(Collected data entries)
======

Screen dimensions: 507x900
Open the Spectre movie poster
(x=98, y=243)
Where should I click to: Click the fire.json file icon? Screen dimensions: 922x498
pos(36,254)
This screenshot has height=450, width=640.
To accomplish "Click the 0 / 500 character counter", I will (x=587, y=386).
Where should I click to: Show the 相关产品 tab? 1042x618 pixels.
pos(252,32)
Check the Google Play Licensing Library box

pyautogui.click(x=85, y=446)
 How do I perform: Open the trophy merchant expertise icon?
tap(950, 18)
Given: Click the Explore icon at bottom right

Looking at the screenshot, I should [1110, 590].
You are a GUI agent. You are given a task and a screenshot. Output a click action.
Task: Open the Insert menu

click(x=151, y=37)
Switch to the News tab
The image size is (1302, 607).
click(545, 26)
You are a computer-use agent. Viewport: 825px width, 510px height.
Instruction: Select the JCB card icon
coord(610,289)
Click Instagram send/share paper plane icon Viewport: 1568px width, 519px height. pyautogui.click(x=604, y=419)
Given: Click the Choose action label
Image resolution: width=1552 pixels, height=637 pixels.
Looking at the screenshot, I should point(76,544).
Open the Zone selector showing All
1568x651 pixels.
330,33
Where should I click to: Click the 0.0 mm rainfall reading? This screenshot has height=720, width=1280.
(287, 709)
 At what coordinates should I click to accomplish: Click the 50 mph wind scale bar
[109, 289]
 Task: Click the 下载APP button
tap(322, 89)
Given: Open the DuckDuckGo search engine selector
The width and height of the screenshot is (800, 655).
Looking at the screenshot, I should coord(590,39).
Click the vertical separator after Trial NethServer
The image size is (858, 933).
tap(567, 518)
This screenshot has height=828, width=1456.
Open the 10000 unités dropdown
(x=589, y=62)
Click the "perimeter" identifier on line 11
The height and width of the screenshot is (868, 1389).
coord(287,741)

======

Activity>
Type the records again in full, matching them exactly.

Solution below>
Screen dimensions: 507x900
Open the Spectre movie poster
(x=98, y=243)
Where should I click to: Click the fire.json file icon? Screen dimensions: 922x498
pos(36,254)
This screenshot has height=450, width=640.
To accomplish "Click the 0 / 500 character counter", I will (x=587, y=386).
Where should I click to: Show the 相关产品 tab? 1042x618 pixels.
pos(252,32)
Check the Google Play Licensing Library box

pyautogui.click(x=85, y=446)
 How do I perform: Open the trophy merchant expertise icon?
tap(950, 18)
Given: Click the Explore icon at bottom right

Looking at the screenshot, I should [1110, 590].
You are a GUI agent. You are given a task and a screenshot. Output a click action.
Task: Open the Insert menu

click(x=151, y=37)
Switch to the News tab
The image size is (1302, 607).
click(545, 26)
You are a computer-use agent. Viewport: 825px width, 510px height.
Instruction: Select the JCB card icon
coord(610,289)
Click Instagram send/share paper plane icon Viewport: 1568px width, 519px height. pyautogui.click(x=604, y=419)
Given: Click the Choose action label
Image resolution: width=1552 pixels, height=637 pixels.
Looking at the screenshot, I should point(76,544).
Open the Zone selector showing All
1568x651 pixels.
330,33
Where should I click to: Click the 0.0 mm rainfall reading? This screenshot has height=720, width=1280.
(287, 709)
 At what coordinates should I click to accomplish: Click the 50 mph wind scale bar
[109, 289]
 Task: Click the 下载APP button
tap(322, 89)
Given: Open the DuckDuckGo search engine selector
The width and height of the screenshot is (800, 655).
Looking at the screenshot, I should coord(590,39).
Click the vertical separator after Trial NethServer
The image size is (858, 933).
tap(567, 518)
This screenshot has height=828, width=1456.
Open the 10000 unités dropdown
(x=589, y=62)
Click the "perimeter" identifier on line 11
The height and width of the screenshot is (868, 1389).
coord(287,741)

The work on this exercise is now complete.